» Problem
Could you show all lines in the entries below that contain the string "left"?

» Data for processing
● ● ● ● ● ● ●

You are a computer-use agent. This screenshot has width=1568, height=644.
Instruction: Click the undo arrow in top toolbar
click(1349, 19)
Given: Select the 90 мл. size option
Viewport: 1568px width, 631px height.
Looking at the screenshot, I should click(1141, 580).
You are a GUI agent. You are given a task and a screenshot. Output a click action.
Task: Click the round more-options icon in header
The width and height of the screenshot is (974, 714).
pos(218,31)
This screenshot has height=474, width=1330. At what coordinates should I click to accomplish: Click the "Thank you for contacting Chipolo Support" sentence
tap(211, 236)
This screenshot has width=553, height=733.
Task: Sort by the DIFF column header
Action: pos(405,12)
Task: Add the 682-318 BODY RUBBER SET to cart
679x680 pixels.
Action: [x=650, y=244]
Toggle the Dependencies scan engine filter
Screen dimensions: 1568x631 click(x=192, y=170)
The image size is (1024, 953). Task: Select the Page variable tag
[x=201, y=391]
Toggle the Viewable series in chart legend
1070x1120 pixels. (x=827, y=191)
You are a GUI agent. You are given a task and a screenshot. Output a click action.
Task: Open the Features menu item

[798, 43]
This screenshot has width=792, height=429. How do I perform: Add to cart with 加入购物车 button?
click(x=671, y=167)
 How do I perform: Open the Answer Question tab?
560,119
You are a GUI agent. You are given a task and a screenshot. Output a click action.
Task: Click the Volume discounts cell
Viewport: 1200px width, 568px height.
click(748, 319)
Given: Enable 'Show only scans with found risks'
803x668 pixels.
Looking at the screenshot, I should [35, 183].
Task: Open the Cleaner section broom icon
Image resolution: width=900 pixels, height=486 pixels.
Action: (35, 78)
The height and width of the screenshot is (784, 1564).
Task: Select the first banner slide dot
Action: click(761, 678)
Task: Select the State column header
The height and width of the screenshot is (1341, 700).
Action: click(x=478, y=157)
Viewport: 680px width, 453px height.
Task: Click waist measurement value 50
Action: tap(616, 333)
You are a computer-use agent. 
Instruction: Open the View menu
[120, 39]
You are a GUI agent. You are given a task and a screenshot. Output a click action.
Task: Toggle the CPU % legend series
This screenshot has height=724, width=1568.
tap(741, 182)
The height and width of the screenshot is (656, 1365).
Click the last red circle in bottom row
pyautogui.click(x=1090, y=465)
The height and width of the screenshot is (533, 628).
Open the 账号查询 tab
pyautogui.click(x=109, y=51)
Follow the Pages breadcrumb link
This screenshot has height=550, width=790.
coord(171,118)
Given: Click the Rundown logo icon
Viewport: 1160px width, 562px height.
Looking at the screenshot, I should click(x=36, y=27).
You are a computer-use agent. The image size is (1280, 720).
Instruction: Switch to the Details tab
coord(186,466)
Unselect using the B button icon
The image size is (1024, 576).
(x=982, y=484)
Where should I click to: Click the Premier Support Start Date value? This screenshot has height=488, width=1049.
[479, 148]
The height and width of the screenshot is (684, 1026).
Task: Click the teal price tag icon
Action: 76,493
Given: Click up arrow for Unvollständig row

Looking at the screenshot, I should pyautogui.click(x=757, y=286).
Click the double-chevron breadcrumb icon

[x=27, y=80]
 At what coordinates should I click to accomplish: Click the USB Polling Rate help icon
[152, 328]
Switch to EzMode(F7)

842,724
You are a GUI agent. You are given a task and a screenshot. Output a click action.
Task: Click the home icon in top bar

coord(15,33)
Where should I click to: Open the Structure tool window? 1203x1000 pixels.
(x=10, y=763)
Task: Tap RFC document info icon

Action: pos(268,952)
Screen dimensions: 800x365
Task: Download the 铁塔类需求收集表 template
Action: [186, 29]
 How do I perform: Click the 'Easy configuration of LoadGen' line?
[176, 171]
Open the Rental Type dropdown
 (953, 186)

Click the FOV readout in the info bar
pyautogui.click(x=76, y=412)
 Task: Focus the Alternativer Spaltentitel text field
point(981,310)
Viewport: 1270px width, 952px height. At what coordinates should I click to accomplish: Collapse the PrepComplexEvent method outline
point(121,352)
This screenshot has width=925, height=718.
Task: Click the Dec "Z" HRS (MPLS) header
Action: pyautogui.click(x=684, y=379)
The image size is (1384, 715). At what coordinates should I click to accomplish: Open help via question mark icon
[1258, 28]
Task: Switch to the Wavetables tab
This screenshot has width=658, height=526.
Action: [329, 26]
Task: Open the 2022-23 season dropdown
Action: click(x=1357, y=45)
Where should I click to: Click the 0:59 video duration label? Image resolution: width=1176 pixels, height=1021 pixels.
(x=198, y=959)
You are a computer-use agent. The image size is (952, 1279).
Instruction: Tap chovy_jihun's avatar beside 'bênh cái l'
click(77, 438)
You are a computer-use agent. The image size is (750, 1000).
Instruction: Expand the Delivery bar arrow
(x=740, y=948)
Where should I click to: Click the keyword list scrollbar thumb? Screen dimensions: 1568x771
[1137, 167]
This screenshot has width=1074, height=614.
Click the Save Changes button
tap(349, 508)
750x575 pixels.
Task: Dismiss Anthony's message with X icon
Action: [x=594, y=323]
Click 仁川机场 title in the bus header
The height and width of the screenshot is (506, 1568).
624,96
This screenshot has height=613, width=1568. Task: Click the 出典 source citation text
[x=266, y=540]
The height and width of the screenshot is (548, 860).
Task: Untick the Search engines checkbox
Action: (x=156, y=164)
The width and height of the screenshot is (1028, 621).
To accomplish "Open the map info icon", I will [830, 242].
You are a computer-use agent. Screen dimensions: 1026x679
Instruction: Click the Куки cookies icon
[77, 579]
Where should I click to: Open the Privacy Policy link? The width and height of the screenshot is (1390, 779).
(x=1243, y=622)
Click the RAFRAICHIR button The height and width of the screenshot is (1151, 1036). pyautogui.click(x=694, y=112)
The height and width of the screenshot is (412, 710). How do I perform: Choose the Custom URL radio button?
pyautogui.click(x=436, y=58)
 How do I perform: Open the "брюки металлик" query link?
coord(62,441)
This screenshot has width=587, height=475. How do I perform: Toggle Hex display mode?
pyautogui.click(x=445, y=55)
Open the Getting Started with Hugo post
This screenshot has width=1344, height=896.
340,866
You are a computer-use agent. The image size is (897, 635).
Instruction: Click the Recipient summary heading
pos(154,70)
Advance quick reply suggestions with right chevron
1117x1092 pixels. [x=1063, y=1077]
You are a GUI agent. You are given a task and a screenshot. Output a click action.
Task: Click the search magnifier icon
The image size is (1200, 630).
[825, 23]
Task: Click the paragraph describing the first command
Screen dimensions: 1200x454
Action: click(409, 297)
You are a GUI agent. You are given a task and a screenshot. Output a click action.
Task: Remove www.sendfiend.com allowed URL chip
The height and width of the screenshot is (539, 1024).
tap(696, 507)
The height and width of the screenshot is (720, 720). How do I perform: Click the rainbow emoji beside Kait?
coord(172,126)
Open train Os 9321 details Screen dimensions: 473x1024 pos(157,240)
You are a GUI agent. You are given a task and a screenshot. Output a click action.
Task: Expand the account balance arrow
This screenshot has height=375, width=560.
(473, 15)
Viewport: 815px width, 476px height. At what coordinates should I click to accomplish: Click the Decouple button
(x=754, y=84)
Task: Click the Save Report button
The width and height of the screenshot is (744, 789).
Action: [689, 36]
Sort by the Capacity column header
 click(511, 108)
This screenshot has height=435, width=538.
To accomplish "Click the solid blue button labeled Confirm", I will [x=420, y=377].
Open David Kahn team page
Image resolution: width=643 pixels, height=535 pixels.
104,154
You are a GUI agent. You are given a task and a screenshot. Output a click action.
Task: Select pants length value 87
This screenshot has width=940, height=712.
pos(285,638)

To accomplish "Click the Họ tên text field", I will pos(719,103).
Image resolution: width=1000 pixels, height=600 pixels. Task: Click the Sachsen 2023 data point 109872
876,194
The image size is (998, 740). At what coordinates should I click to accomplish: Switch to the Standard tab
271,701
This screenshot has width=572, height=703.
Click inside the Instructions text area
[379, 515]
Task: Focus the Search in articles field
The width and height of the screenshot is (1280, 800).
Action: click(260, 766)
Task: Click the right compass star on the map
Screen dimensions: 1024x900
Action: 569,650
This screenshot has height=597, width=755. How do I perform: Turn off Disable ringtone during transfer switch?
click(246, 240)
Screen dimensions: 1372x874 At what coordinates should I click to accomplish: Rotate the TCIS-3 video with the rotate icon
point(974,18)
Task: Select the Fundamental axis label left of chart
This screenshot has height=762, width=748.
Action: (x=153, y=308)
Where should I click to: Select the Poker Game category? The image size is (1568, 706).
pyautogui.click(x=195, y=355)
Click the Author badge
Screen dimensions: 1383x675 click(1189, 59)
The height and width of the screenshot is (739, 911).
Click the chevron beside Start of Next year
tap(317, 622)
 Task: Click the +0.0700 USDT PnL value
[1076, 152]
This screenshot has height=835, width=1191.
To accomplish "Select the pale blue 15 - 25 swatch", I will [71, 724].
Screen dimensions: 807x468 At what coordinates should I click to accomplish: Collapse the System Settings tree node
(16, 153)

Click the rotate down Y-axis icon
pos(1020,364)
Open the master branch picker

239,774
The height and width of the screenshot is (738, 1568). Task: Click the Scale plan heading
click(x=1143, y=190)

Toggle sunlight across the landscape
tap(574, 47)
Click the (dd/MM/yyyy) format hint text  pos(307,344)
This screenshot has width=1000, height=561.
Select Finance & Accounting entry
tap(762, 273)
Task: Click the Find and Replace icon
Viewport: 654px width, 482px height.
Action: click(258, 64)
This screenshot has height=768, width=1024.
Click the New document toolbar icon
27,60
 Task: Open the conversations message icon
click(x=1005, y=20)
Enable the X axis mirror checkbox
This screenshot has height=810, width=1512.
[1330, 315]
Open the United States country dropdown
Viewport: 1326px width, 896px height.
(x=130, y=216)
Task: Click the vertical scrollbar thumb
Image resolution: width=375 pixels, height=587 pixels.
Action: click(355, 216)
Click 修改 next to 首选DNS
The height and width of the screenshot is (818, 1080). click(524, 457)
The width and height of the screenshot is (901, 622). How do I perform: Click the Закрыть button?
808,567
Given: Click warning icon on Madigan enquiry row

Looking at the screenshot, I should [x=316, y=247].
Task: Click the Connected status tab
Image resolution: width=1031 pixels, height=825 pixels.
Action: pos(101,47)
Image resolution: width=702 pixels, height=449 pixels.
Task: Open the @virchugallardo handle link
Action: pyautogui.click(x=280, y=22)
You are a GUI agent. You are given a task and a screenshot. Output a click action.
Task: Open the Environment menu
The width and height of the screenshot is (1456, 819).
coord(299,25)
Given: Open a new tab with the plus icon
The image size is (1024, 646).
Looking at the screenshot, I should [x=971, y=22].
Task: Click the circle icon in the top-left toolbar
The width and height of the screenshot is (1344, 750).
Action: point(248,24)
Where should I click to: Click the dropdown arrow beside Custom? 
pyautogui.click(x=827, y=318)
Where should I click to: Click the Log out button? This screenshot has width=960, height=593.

● ● ● ● ● ● ●

» Expected output
Task: Select the Fundamental axis label left of chart
Task: Click the circle icon in the top-left toolbar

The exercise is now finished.